## TASK TO COMPLETE
Among the records below, find the lines containing "computer" and state only how many there are.

## SOURCE DATA

━━━━

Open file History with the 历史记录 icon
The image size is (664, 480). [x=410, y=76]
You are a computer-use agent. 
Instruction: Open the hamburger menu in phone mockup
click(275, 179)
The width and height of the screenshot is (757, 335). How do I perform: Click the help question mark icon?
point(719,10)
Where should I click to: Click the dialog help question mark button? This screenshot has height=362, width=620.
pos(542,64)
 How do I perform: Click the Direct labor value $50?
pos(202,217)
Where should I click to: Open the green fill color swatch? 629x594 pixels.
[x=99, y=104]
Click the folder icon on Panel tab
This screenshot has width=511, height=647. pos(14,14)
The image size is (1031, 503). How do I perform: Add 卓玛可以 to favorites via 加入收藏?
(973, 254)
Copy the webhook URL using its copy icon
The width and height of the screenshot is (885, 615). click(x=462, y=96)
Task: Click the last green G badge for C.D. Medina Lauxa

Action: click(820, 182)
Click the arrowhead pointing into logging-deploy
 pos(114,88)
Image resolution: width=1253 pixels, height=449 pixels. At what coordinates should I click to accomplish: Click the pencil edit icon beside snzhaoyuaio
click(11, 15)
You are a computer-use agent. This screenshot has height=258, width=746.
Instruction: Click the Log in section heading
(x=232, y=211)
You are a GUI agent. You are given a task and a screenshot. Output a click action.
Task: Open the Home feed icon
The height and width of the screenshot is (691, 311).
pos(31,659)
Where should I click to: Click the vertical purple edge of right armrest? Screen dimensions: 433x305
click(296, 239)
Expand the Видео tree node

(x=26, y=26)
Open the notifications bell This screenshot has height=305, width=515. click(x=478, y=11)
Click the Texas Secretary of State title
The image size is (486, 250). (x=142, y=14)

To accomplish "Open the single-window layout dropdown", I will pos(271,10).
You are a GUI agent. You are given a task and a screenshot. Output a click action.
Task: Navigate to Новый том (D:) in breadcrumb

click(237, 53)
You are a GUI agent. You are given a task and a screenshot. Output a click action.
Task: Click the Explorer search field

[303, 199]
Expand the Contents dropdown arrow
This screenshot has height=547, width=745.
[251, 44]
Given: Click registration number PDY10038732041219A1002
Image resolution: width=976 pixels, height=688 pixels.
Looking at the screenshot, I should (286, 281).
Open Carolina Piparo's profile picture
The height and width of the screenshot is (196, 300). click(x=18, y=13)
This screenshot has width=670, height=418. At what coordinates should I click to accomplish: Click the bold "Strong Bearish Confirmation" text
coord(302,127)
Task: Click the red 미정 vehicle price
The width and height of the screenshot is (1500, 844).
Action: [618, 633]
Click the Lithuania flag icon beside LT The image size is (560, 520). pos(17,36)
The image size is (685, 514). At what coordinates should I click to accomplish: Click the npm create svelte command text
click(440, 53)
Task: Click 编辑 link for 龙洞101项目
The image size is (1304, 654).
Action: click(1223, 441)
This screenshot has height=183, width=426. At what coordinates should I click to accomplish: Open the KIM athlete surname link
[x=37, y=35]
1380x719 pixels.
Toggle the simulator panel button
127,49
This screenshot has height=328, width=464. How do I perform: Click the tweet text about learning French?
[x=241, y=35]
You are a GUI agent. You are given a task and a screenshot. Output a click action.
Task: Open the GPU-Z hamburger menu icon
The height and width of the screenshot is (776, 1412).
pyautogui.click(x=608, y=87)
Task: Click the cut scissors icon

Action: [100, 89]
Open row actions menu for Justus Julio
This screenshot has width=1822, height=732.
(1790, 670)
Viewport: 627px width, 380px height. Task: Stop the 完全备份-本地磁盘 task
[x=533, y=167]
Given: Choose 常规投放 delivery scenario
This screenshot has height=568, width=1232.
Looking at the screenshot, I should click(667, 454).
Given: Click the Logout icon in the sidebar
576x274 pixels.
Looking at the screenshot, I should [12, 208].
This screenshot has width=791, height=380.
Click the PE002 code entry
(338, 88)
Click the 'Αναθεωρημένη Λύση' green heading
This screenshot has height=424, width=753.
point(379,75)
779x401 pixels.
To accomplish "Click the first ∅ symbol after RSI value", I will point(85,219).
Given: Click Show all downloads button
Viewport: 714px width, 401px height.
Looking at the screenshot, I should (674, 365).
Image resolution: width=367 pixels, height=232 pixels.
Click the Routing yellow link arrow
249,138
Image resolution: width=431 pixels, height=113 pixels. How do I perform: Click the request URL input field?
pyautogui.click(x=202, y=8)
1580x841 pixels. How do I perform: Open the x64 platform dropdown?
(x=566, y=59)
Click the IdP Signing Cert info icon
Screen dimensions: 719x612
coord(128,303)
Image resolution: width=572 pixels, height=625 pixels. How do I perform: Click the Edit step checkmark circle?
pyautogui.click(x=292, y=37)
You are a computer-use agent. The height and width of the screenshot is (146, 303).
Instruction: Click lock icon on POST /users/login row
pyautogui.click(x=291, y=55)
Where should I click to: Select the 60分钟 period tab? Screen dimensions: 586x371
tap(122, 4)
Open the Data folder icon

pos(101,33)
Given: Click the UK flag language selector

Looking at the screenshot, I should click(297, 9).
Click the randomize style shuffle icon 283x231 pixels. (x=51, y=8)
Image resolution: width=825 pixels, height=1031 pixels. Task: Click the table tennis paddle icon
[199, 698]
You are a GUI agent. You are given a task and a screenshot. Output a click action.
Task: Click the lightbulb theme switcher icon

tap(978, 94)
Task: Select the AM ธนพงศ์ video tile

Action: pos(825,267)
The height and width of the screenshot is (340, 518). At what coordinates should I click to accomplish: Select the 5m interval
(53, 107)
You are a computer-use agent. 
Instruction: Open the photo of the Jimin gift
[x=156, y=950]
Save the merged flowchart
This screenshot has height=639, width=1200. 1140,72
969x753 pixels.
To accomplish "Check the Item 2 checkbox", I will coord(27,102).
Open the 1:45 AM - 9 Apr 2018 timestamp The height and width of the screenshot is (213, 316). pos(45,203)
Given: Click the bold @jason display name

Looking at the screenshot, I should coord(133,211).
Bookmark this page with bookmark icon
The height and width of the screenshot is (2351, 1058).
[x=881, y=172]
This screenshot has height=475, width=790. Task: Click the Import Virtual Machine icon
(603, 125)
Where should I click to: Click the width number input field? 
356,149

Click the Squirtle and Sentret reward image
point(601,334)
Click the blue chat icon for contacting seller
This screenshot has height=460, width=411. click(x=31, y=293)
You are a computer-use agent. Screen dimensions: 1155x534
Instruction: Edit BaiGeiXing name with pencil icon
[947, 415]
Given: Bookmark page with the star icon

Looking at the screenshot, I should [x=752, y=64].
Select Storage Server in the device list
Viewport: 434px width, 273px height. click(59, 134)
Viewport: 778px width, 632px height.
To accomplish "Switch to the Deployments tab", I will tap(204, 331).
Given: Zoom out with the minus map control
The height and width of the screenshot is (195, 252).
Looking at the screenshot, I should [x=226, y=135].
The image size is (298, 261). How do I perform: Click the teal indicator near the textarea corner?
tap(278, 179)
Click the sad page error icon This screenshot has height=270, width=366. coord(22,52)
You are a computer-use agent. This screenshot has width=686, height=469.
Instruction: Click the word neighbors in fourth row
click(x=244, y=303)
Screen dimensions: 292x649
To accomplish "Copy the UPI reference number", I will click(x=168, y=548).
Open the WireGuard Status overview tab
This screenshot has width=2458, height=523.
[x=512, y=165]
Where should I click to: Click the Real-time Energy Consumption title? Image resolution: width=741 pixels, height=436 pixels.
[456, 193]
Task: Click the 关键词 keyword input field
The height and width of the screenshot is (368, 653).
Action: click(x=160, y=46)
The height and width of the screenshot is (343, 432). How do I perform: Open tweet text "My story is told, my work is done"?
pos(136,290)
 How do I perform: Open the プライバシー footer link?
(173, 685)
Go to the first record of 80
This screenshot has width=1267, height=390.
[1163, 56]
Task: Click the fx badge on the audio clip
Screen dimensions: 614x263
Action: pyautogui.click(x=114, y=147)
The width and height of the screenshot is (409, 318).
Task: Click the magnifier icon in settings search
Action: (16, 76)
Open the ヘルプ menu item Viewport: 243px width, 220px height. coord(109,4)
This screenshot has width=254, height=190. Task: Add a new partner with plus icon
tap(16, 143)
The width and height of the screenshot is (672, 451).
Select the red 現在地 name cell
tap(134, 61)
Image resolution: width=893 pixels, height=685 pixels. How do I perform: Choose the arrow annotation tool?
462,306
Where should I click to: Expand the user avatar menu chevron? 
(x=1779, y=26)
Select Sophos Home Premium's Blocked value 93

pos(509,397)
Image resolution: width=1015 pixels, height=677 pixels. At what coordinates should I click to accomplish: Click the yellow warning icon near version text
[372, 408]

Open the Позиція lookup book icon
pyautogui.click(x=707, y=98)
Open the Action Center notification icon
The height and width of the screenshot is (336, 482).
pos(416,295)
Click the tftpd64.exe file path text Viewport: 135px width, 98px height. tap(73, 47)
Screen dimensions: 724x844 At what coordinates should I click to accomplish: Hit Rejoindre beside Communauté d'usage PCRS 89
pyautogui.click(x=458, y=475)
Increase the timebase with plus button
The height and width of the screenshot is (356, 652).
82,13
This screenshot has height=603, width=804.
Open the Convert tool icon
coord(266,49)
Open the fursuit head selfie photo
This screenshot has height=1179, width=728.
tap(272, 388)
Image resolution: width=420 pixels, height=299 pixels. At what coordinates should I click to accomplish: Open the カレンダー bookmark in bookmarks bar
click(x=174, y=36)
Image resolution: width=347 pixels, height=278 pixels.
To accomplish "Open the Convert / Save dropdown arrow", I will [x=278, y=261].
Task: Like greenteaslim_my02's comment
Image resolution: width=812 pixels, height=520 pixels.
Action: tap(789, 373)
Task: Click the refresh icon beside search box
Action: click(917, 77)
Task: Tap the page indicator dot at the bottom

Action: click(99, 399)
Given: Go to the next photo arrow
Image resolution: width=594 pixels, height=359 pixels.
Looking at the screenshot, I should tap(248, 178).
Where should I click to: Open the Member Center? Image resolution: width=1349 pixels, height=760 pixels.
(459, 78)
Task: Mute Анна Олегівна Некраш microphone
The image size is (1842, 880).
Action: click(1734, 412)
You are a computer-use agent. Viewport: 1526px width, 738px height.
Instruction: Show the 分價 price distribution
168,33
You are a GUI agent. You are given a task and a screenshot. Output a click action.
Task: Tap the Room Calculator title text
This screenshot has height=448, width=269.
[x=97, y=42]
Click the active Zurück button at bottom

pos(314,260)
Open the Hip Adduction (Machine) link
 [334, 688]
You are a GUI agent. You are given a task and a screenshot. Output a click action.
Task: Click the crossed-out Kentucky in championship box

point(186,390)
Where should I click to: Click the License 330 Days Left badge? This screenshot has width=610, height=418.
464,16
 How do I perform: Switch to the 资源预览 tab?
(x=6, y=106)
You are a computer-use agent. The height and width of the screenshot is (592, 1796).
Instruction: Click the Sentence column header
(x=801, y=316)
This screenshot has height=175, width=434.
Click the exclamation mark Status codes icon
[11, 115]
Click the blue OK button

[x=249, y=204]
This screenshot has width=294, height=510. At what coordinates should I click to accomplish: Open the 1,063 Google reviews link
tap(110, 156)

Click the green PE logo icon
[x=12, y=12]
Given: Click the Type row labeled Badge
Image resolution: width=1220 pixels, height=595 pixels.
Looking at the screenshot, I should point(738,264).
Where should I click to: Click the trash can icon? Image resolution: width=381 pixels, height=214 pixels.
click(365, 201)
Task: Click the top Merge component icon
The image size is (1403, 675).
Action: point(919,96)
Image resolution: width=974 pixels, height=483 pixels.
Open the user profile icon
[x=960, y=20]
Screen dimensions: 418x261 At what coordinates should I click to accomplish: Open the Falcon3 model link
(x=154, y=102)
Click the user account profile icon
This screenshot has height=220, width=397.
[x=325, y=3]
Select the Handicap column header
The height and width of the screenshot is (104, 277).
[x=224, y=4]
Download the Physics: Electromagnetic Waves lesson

━━━━

## RESPONSE BOX
8